▸ Dataset records:
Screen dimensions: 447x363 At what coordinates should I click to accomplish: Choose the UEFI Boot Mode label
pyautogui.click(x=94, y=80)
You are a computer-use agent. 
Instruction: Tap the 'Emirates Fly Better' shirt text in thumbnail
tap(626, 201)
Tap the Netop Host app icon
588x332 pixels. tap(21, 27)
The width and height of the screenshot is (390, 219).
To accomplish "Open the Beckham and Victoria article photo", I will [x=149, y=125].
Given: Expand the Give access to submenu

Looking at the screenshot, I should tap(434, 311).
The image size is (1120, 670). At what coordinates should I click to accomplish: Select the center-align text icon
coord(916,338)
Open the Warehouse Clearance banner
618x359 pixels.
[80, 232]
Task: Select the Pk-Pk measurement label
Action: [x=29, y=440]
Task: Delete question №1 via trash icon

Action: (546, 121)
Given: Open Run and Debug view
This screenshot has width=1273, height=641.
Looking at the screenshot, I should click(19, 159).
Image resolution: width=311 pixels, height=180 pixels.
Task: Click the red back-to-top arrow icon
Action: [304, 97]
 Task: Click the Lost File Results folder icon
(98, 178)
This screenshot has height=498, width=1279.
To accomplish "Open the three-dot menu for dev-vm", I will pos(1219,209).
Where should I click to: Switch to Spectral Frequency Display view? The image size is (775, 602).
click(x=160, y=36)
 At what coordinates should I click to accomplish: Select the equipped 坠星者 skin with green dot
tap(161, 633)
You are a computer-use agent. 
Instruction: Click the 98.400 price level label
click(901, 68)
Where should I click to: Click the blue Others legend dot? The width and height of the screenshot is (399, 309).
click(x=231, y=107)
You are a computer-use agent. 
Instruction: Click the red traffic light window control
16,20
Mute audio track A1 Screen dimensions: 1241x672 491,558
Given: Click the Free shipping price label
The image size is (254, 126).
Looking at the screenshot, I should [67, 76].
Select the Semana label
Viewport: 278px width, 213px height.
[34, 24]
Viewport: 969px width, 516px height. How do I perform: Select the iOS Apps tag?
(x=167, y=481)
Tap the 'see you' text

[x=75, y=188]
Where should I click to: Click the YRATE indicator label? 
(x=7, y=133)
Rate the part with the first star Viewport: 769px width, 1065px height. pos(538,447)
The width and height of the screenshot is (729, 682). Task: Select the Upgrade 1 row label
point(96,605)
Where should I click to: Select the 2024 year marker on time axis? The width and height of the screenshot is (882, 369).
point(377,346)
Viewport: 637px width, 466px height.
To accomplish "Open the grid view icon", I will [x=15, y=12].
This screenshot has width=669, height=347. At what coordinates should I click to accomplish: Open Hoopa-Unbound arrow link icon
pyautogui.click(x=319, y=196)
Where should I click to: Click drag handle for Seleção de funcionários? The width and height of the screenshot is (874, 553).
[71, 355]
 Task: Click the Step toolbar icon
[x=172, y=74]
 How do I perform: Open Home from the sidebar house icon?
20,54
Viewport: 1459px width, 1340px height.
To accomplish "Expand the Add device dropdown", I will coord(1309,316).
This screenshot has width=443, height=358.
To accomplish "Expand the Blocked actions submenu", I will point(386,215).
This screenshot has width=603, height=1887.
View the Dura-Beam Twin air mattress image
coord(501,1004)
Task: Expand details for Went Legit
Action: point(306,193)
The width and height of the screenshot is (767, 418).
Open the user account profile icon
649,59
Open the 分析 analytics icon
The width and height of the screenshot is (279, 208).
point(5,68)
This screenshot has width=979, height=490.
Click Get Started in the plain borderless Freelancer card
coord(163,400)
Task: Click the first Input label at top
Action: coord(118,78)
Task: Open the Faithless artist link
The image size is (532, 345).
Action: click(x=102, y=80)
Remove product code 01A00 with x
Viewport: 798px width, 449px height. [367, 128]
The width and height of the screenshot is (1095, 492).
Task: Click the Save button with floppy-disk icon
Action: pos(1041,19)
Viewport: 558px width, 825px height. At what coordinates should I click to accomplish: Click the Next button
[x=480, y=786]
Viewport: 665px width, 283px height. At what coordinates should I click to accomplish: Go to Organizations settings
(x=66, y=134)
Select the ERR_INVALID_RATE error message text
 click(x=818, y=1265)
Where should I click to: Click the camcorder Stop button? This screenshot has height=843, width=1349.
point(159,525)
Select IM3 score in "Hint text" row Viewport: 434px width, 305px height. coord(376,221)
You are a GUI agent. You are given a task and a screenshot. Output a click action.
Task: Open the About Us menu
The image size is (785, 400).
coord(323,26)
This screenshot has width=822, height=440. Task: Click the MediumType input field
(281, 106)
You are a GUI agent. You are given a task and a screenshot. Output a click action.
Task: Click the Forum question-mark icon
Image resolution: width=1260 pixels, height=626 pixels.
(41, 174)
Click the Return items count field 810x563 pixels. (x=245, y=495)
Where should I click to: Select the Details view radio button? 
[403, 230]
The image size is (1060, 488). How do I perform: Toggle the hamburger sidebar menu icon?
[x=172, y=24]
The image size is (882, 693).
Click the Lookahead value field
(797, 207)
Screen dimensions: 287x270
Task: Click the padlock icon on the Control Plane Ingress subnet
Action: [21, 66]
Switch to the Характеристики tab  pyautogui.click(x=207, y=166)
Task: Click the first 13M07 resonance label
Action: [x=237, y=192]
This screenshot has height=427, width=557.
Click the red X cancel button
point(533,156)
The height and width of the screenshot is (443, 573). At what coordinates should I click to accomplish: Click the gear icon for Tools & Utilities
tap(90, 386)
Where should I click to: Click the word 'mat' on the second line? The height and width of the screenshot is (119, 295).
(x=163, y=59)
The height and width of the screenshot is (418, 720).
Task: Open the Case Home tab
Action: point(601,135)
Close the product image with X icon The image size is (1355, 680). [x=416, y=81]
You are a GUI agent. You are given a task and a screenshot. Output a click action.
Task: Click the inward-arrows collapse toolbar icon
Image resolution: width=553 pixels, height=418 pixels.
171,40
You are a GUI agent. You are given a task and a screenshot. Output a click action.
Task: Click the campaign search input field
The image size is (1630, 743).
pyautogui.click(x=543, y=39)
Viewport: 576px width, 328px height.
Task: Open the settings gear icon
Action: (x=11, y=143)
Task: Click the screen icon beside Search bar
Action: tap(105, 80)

▸ Task to carry out: Whenever the string "will" turns up in a line of the material, that line counts; say how many such lines there are, giving the number only.

▸ Exercise output: 5